December 10, 2010 § 9 Comments
The Theosophical Society’s Beachwood Canyon sojourn lasted less than 15 years, from late 1911 until 1926, but it produced a planned community of distinctive public buildings and houses, roughly two dozen of which survive. The Krotona Colony’s buildings can be identified by their eccentric architecture, which includes domed roofs, keyhole windows, arched doorways and art glass panels.
Upon closer examination, one can make out details such as the star of David, cross, swastika (an ancient Hindu symbol used also by Buddhists) and lotus, which connote the melange of religions contained in the Theosophical doctrine.

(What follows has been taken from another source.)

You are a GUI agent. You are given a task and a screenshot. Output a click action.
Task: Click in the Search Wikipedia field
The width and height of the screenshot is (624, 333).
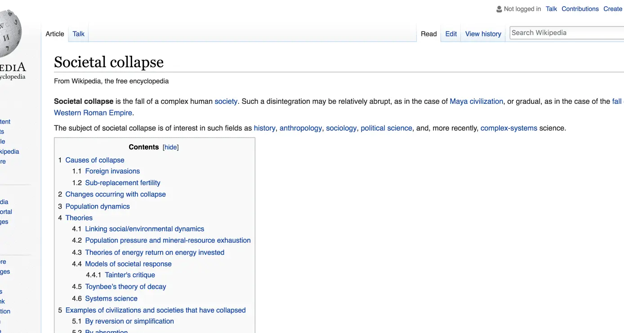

Gone forever are the lovely grounds of the Krotona Colony. As I wrote in my previous post, “The Agrarian Origins of Beachwood Canyon,” the Theosophists wanted to grow as much of their own food as possible, a desire reflected in the Colony’s fields and vegetable gardens. But–as the map shows–considerable attention and land were devoted to gardens whose purpose was recreational and contemplative. Chief among these was the Italian Gardens, located at the top of Temple Hill. Its formal layout was crowned by a magnificent Mogul-style pergola that provided members a place for reflection, as well as an impressive view of Hollywood to the south.
Hollywood’s burgeoning urbanism would drive the Theosophical Society to relocate to the Ojai Valley in 1926. The Krotona Colony’s public buildings were turned into apartments and private homes; its houses were sold to new, non-Theosophist owners. But the grounds, including the Italian Gardens, were subdivided into residential lots. Houses soon rose up, leaving no trace.
For more about the Krotona Colony, purchase the documentary “Under the Hollywood Sign” at http://hopeandersonproductions.com/?page_id=3361
The film is also available for rent at https://vimeo.com/ondemand/uths
November 27, 2010 § 1 Comment
Although many people think Hollywood sprang into existence at the start of the movie industry, its history as a settlement pre-dates not only the 20th century but the Spanish Colonial period. The area was settled ten thousand or more years ago by Tongva Native Americans, some of whom were still living in Beachwood Canyon at the turn of the 20th century. (It was the Tongva who paddled out to meet Cabrillo’s ship in 1542; they truly were the first Angelenos.)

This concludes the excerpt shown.